■ BRIEF A: Copy the passage on the Negev shrew verbatim from "The Negev shrew (Crocidura" to "also relatively small.".
■ BRIEF B: Carry on the passage on the Negev shrew from its final sentence.

■ TEXT UNDER STUDY:
--

Scientific classification
- Kingdom: Animalia
- Phylum: Chordata
- Class: Mammalia
- Order: Eulipotyphla
- Family: Soricidae
- Genus: Crocidura
- Species: C. ramona
- Binomial name: Crocidura ramona Ivanitskaya, Shenbrot & Nevo, 1996

= Negev shrew =

- Genus: Crocidura
- Species: ramona
- Authority: Ivanitskaya, Shenbrot & Nevo, 1996
- Conservation status: LC

Species of mammal

The Negev shrew (Crocidura ramona), also known as the Ramon's shrew (חדף הרמון, ḥadaf haramon) is a species of mammal in the family Soricidae. So far, it is only known from Israel. It is found in three regions: Mizpe Ramon and Sede Boqer in the Negev Desert, and Sartaber at the northern edge of the Judean Desert. It is likely that the species occurs more widely in the region than currently known (i.e., in Jordan, where similar habitats and Crocidura species have not been well surveyed). The three locations in which the species occurs are rocky desert areas at altitudes between 200 and 950 metres above sea level. The Negev shrew is light gray with a slightly lighter underpart. It is also relatively small.

--

■ MATERIAL PROVIDED:

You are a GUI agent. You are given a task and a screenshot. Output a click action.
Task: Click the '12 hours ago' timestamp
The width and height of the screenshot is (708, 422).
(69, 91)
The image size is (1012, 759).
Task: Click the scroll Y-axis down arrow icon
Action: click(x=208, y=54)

--

■ TASK ANSWER A:
The Negev shrew (Crocidura ramona), also known as the Ramon's shrew (חדף הרמון, ḥadaf haramon) is a species of mammal in the family Soricidae. So far, it is only known from Israel. It is found in three regions: Mizpe Ramon and Sede Boqer in the Negev Desert, and Sartaber at the northern edge of the Judean Desert. It is likely that the species occurs more widely in the region than currently known (i.e., in Jordan, where similar habitats and Crocidura species have not been well surveyed). The three locations in which the species occurs are rocky desert areas at altitudes between 200 and 950 metres above sea level. The Negev shrew is light gray with a slightly lighter underpart. It is also relatively small.

■ TASK ANSWER B:
Only seven specimens have been collected. The Negev shrew is likely to be more widespread in the region than currently known and there are no known threats at present. More data on range population densities and trends, and potential threats would be useful for a future reassessment, but it is currently assessed as Least Concern. Of the six known localities, this species has been found in five protected areas.

The Negev shrew is found either in or near to dry riverbeds with Retama and Tamarix vegetation or near to dry riverbeds with dense Atriplex vegetation. During surveys no other Crocidura species were found to be co-occurring with C. ramona, the only other shrew which it was found together with was Suncus etruscus. From 1999 to 2006 no specimens have been found; this is likely to be due to poor precipitation leading perhaps to lower populations and/or making the species more difficult to capture as it enters deeper soil layers. It is a naturally rare habitat specialist.